Полная версия:
Butterfly Soup
The vision of Joey fades and she is playing for Mr. Moore, but his chest is expanding, his face reddening from inhaling for her without exhaling into a flute. She plays on, weaving through the andante. Mr. Moore’s face is purple now, but still she plays on, bewitched by the sound she’s making—until he turns blue and keels over. She drops her flute and runs downstairs. In the refrigerator are two bottles of her father’s beer. She uncaps them both and downs the first, not thinking how she’ll replace them. The taste is nasty, but she doesn’t care. She’s after the drowsy, calm effect she’s seen on her dad, the way he cares less with each beer as a Reds game wears on. She holds her nose to down the second bottle. She takes the bottles out to the garbage can, not quite able to be as quiet as she’d like to be, though nothing like calm has come over her yet. She buries them deep in a green plastic bag. Her mother is nowhere in sight. The backyard is empty.

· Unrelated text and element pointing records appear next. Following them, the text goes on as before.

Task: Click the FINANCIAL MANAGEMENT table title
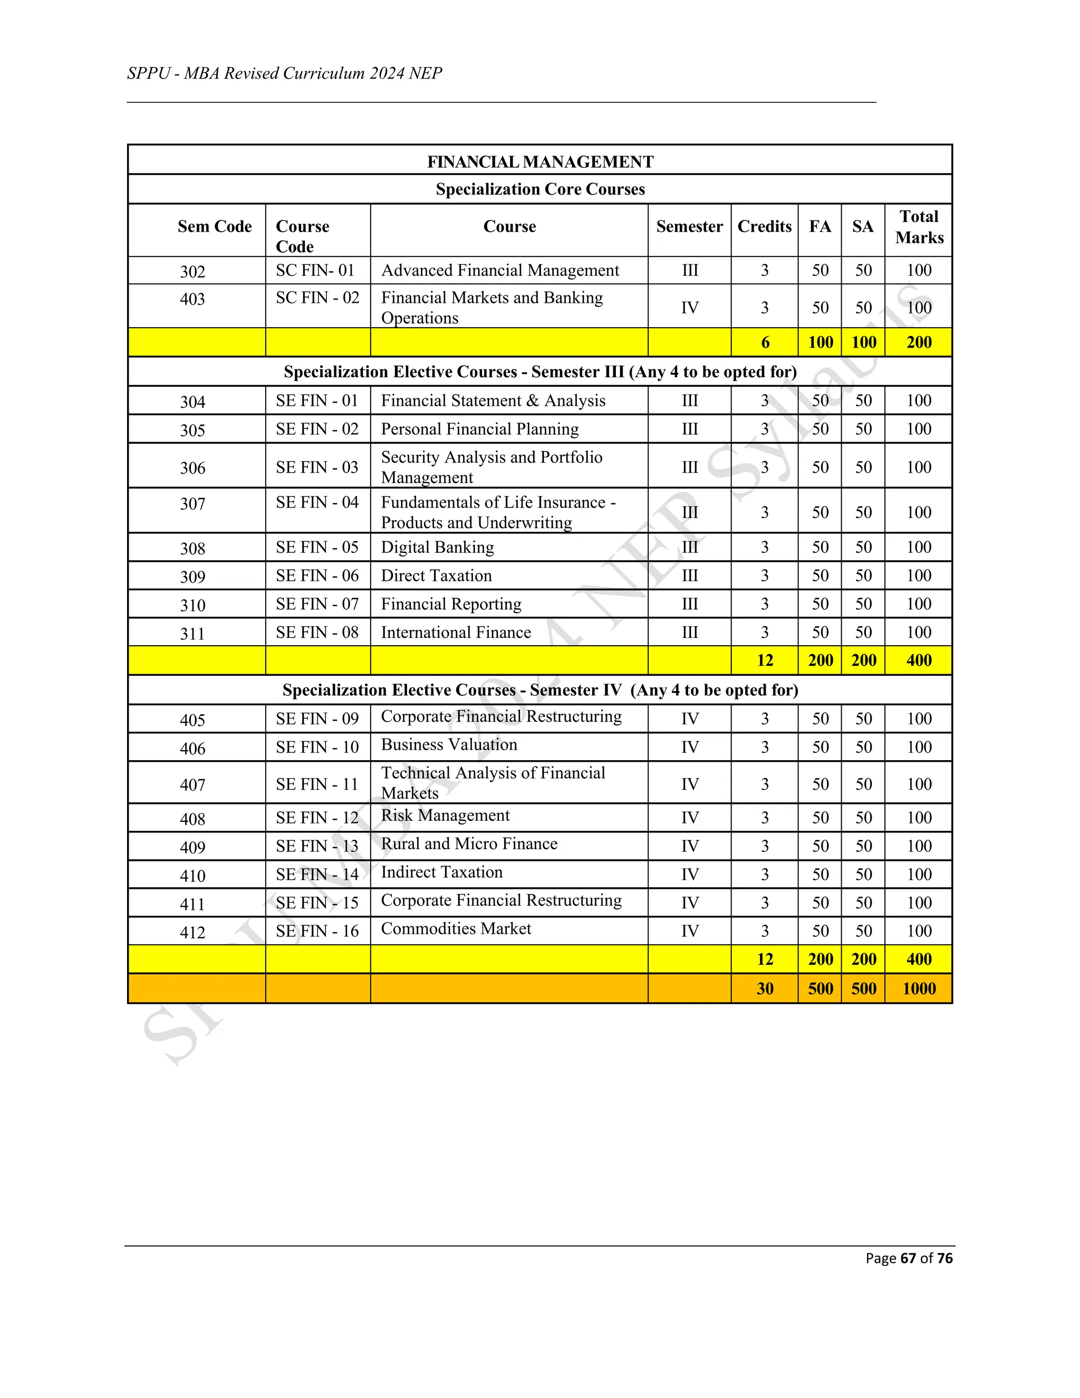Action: (x=540, y=161)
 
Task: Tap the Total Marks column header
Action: (x=919, y=227)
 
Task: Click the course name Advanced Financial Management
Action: (x=500, y=270)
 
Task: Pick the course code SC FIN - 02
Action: (x=317, y=298)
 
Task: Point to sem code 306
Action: (x=192, y=468)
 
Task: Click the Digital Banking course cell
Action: (x=438, y=547)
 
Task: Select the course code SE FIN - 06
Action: (x=317, y=576)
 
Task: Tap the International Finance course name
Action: (x=456, y=633)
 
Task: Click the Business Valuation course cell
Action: (x=449, y=744)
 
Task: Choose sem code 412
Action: (x=192, y=932)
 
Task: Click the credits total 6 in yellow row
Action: (x=765, y=342)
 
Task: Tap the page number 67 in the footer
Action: (x=908, y=1258)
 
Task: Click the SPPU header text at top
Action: (x=285, y=74)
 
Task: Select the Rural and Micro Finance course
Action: (x=469, y=844)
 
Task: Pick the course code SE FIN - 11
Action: (x=317, y=784)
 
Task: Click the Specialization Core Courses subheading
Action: (x=540, y=189)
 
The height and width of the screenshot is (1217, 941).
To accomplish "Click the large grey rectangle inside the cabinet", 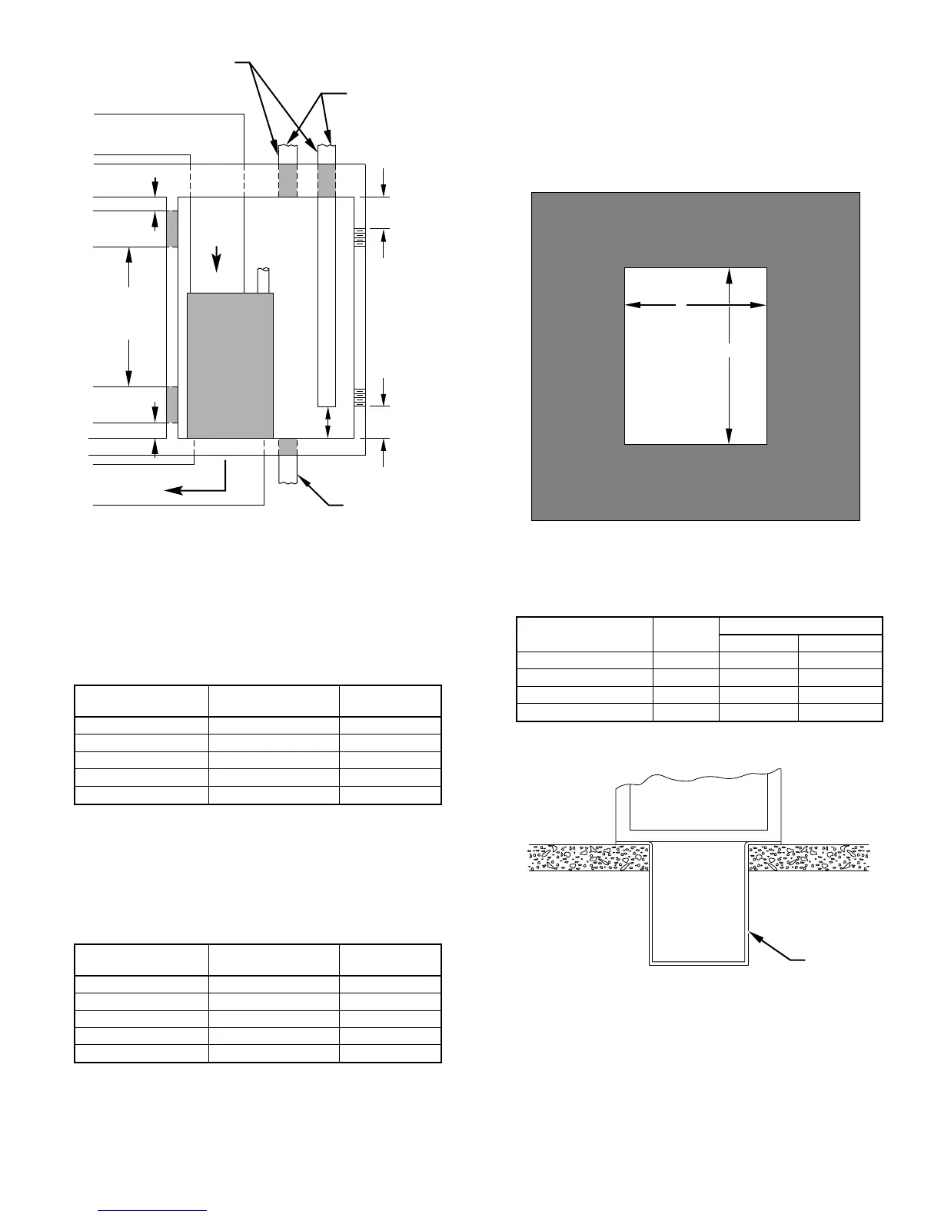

Their two-story Victorian rises behind her like an empty tomb. She wonders where her mother is, why her father is gone on a Saturday. The company of a caterpillar isn’t enough. The spring inside her chest begins to tighten. Her breath comes in spurts. She can’t go inside. It’s better to fly apart in the wide world, where she’ll bounce off the soft blue of the sky’s dome. She heads down the driveway, one step, then the next. She’ll keep walking, forever if she has to. It’s the one thing she’s certain she can do.
Walking helps. She focuses on her breathing. Inhale one, two, three, four; exhale one, two, three, four, walking and breathing in 4/4 time. She changes to 3/4, bending her knee on the accented first beat and then taking the next two counts of the measure on her tiptoes. She sings a polonaise and is surprised at the end to find herself in town. In front of the movie theater, a long-haired boy leans up against the brick, a boy she can’t remember seeing before. He’s watching her with a blurry, bemused expression, one thumb hooked in the waist of his beltless jeans. His mouth curves up in a lazy grin.